• _Information supplied_:

- Opening Delimiter -

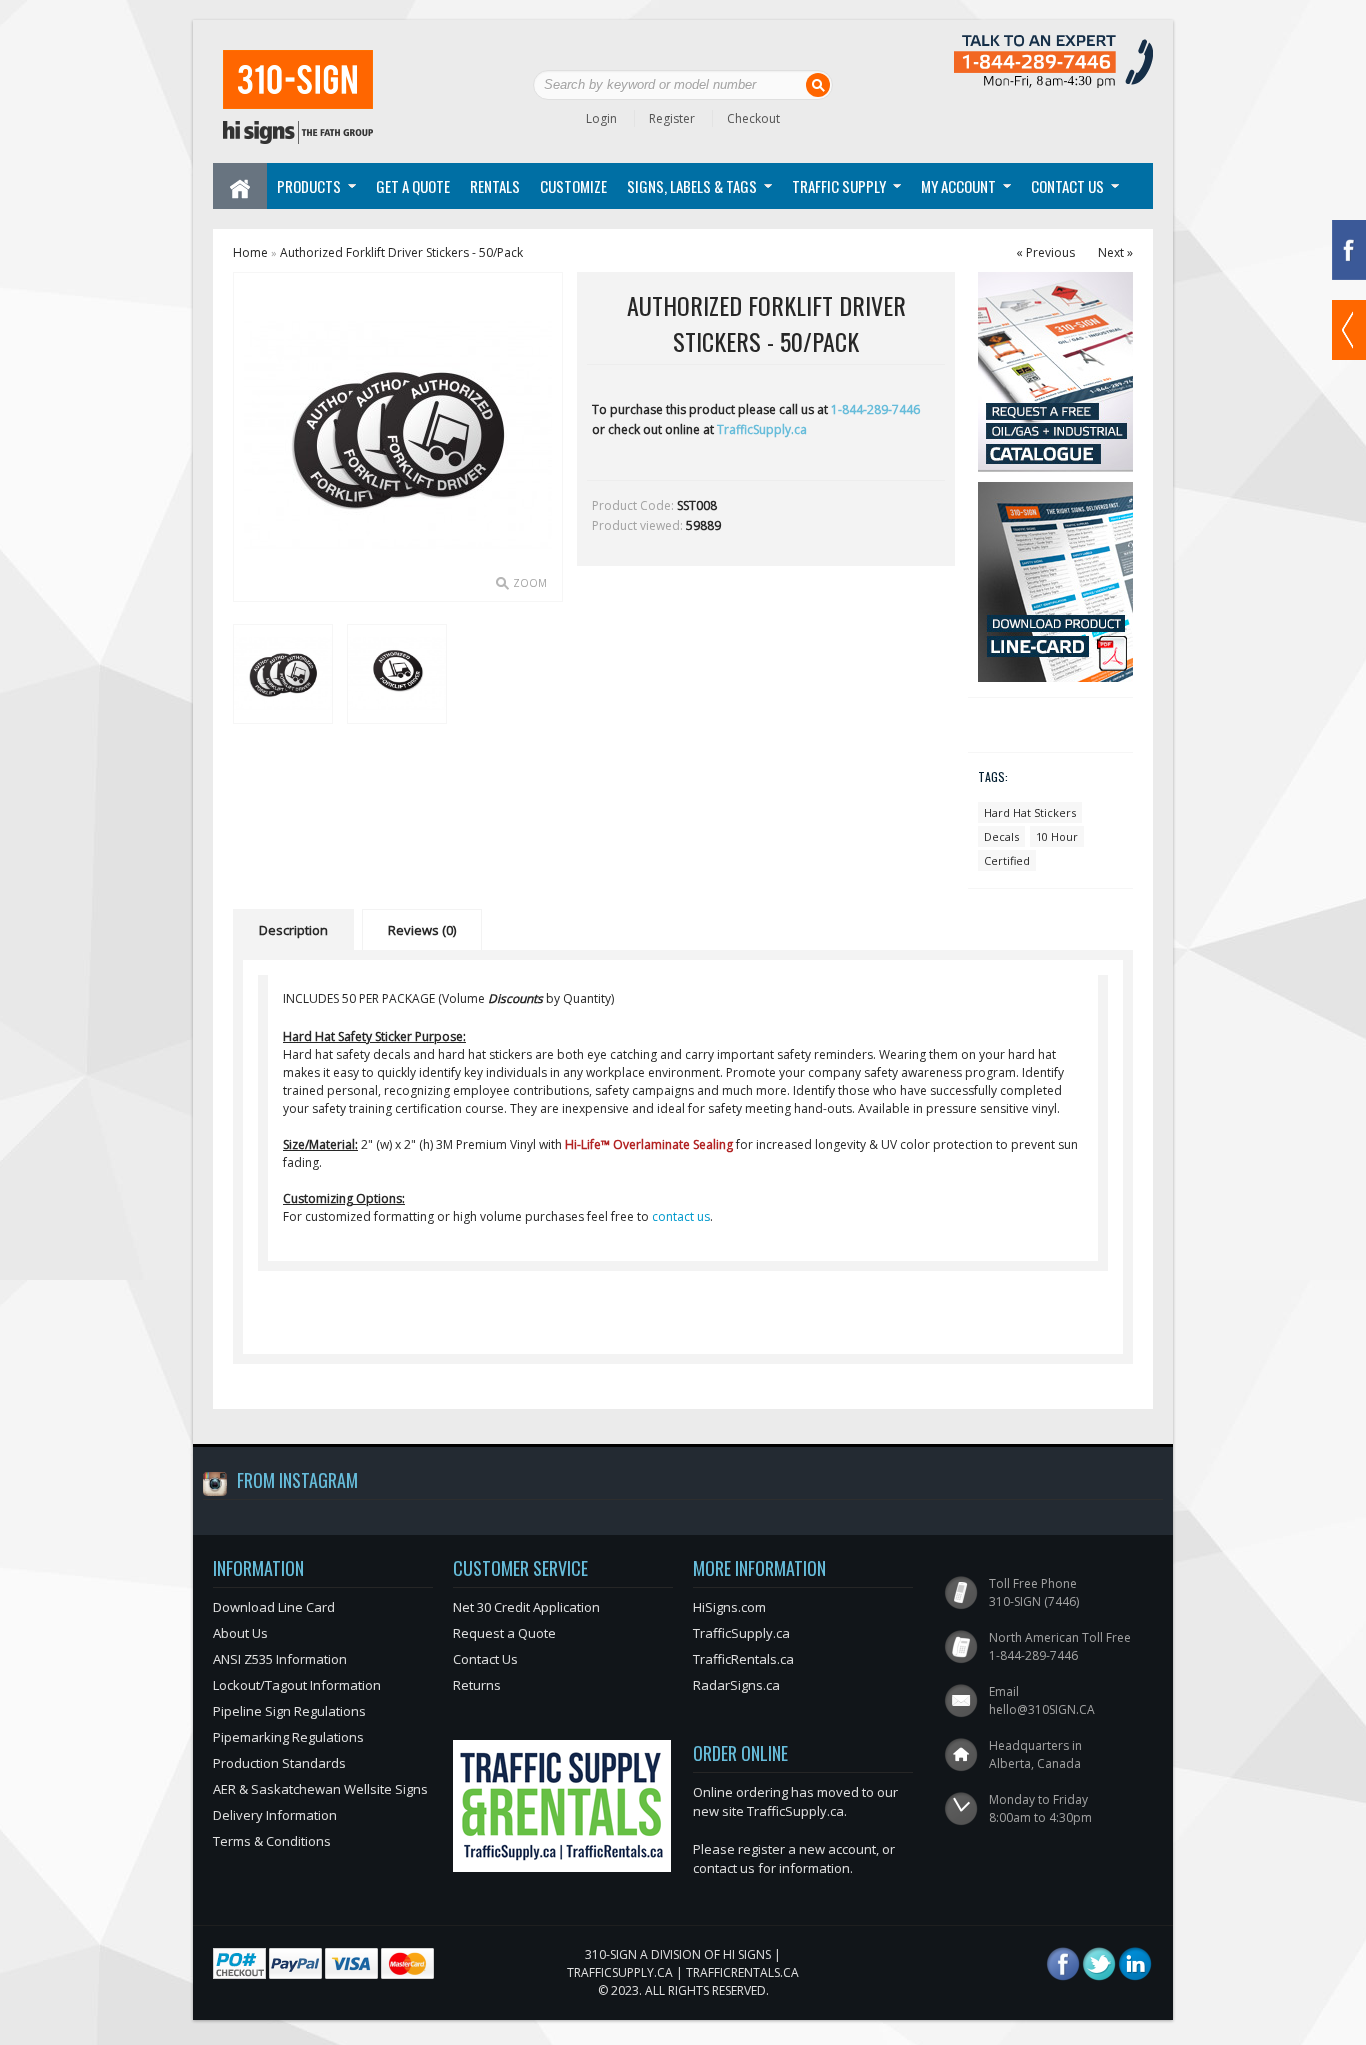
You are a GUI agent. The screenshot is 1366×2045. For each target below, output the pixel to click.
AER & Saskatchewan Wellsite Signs (320, 1789)
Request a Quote (504, 1633)
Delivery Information (275, 1815)
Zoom (530, 583)
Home (250, 252)
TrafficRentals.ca (743, 1659)
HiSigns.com (729, 1607)
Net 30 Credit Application (526, 1607)
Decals (1001, 836)
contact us (681, 1216)
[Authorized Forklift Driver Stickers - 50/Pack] (282, 673)
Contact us (1067, 186)
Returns (477, 1685)
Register (672, 118)
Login (601, 118)
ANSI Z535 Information (280, 1659)
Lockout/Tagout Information (297, 1685)
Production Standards (279, 1763)
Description (293, 930)
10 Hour (1057, 836)
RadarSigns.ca (736, 1685)
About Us (240, 1633)
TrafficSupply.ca (762, 429)
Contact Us (485, 1659)
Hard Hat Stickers (1030, 812)
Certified (1007, 860)
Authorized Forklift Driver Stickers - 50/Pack (401, 252)
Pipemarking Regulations (288, 1737)
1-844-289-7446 (875, 409)
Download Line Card (274, 1607)
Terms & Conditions (272, 1841)
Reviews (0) (422, 930)
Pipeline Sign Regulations (289, 1711)
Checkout (753, 118)
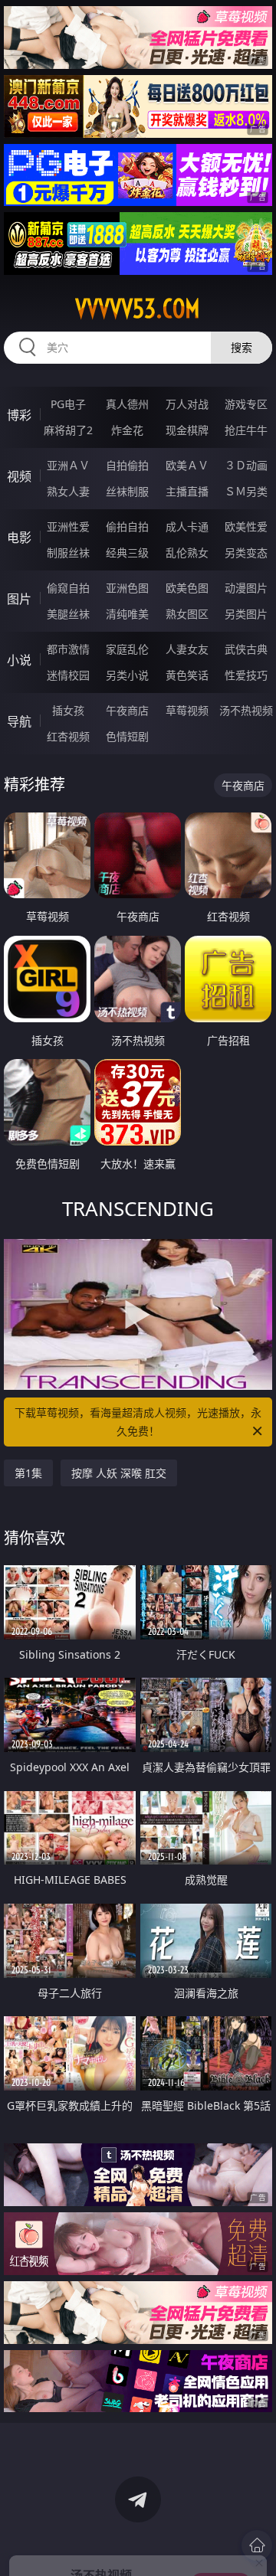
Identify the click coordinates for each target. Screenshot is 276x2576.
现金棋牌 (187, 430)
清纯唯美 (127, 613)
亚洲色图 (127, 587)
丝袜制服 (127, 491)
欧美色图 (187, 587)
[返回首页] (257, 2545)
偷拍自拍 (127, 526)
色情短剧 (127, 736)
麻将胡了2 (68, 430)
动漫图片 (246, 587)
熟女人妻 (68, 491)
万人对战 (187, 404)
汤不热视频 (246, 710)
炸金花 (127, 430)
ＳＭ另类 (246, 491)
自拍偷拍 (127, 465)
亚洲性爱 (68, 526)
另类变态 (246, 552)
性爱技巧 (246, 675)
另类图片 (246, 613)
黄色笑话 (187, 675)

- Closing Delimiter -

• _Problem details_: Every line in the entries above that has the word "Regulations" should be identified and copied.

• _The completed task_:
Pipemarking Regulations (288, 1737)
Pipeline Sign Regulations (289, 1711)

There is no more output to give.